Japanese companies wishing to use bitcoins will be expected to pay the equivalent of some $300,000 to adopt bitcoin, and there is no guarantee that they will receive a license, even if they abide by government edicts. The steep price tag will likely discourage smaller Japanese companies from adopting the cryptocurrency.
The measures have been put in place, according to reports, to protect the rights of consumers, as bitcoins have been involved in several notorious scams. The most famous of these was the Mt. Gox scandal, in which a bitcoin exchange company was found to be artificially inflating their holdings. At its 2013 peak, Mt. Gox handled about 70 percent of bitcoin transactions in Japan, but the scandal shuttered them.

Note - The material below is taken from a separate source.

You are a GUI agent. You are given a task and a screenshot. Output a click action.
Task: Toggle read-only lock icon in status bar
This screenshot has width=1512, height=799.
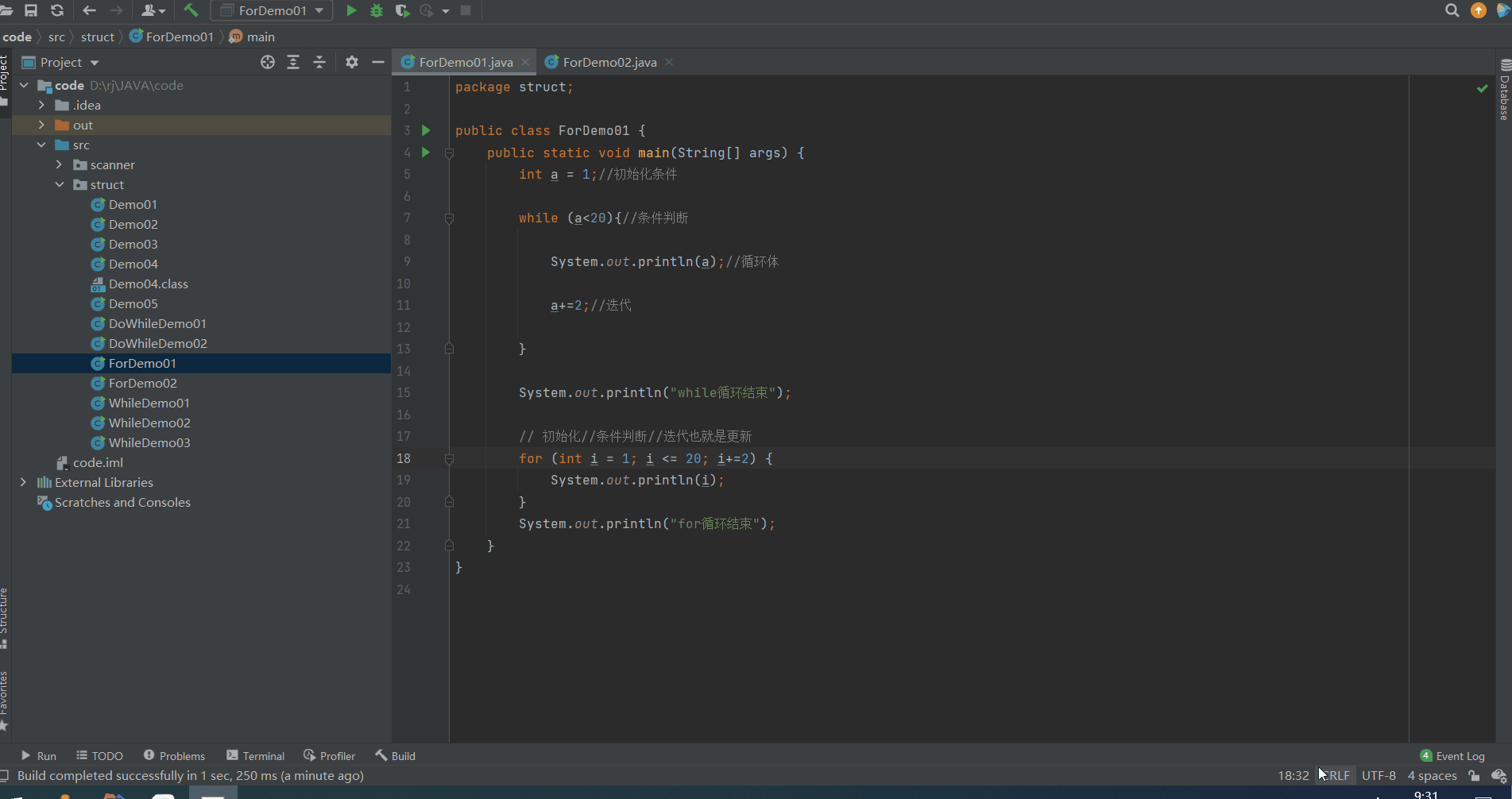coord(1474,776)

Critics of the law claim that the regulations will drive small companies already using bitcoin out of business. The law has been compared to New York State's BitLicense law, which tried to track bitcoin purchases, and require a license and registration to buy and sell them. The 2015 law caused dozens of bitcoin startups to stop operating in the state.
Despite its reputation for futuristic technology, Japan has always been cool on bitcoins and similar cryptocurrencies. In response to the Mt. Gox debacle, a 2014 law made it illegal for Japanese banks and securities companies to deal in bitcoins, although they did not regulate the cryptocurrency's use among private citizens. Although Japan did not have the skepticism of countries like Ecuador and Thailand, which banned bitcoins entirely, it has not shown particular enthusiasm either.
In recent months, however, Japan has begun to reposition itself toward bitcoin. The value of bitcoins has risen 8.9 percent in the last year, and over 5,000 merchants and websites now accept bitcoins as payment.